*AIM OF THE EXERCISE*: Copy out the following blog post about the pressure of raising a daughter, word for word and in full.

*SOURCE DOCUMENT*:
┏━━
Monday, April 22, 2013

The Pressure on the Parent

    These days I feel so much pressure on myself about raising my daughter.  There is so much I want for her and then so much she Has to know.  I stress about this as every parent does.  I pray daily and wonder what else can I be doing?  I want her to know, love, trust, and have a relationship with God above all else.  I want her to have morals, ethics, manners, know right from wrong, be street smart and book smart, to be independent, but trusting, loving, caring, compassionate. giving, a great work ethic, and to be able to relax and play, enjoy a good book, have fun with friends, know how to be alone....and I could keep going but you get the idea.  Poor girl right?!  By the time kids are in Kindergarten they have to know so much more than we did.  There is so much I want for her.  I have no idea how to do any of it.  I try and take it day by day but then I always wonder what else I could have done.  Did I play with her enough? Did I teach her enough today?  Is she with all her classmates?  Why is she not holding the pencil correctly yet?  Is there a book that teaches that?  I mean seriously people she's 3.  See what I mean...poor girl.
┗━━
*DATA SECTION*:
┏━━
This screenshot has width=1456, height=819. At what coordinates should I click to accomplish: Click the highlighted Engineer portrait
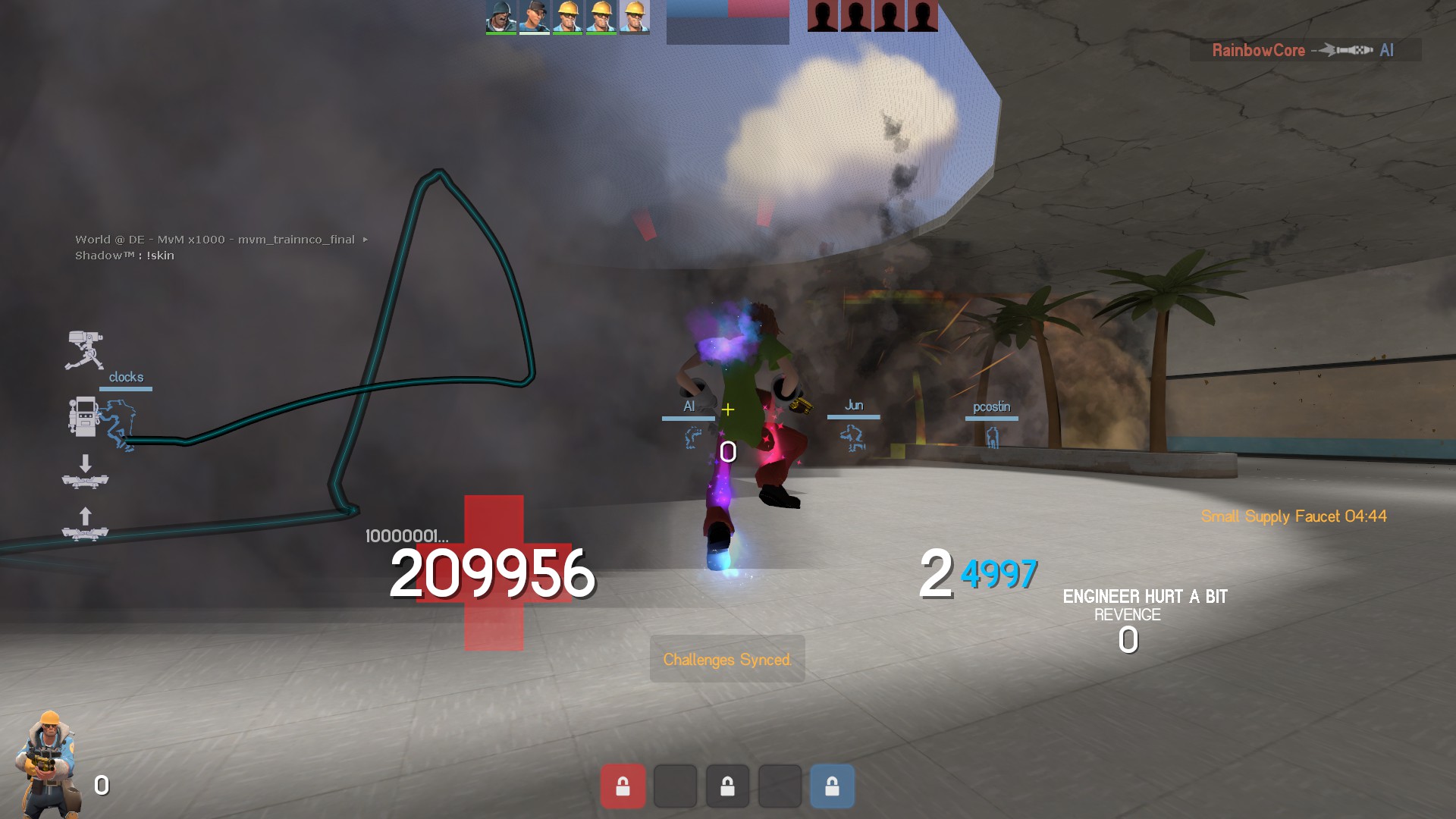[x=635, y=17]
┗━━
*COMPLETE RESPONSE*:
Monday, April 22, 2013

The Pressure on the Parent

    These days I feel so much pressure on myself about raising my daughter.  There is so much I want for her and then so much she Has to know.  I stress about this as every parent does.  I pray daily and wonder what else can I be doing?  I want her to know, love, trust, and have a relationship with God above all else.  I want her to have morals, ethics, manners, know right from wrong, be street smart and book smart, to be independent, but trusting, loving, caring, compassionate. giving, a great work ethic, and to be able to relax and play, enjoy a good book, have fun with friends, know how to be alone....and I could keep going but you get the idea.  Poor girl right?!  By the time kids are in Kindergarten they have to know so much more than we did.  There is so much I want for her.  I have no idea how to do any of it.  I try and take it day by day but then I always wonder what else I could have done.  Did I play with her enough? Did I teach her enough today?  Is she with all her classmates?  Why is she not holding the pencil correctly yet?  Is there a book that teaches that?  I mean seriously people she's 3.  See what I mean...poor girl.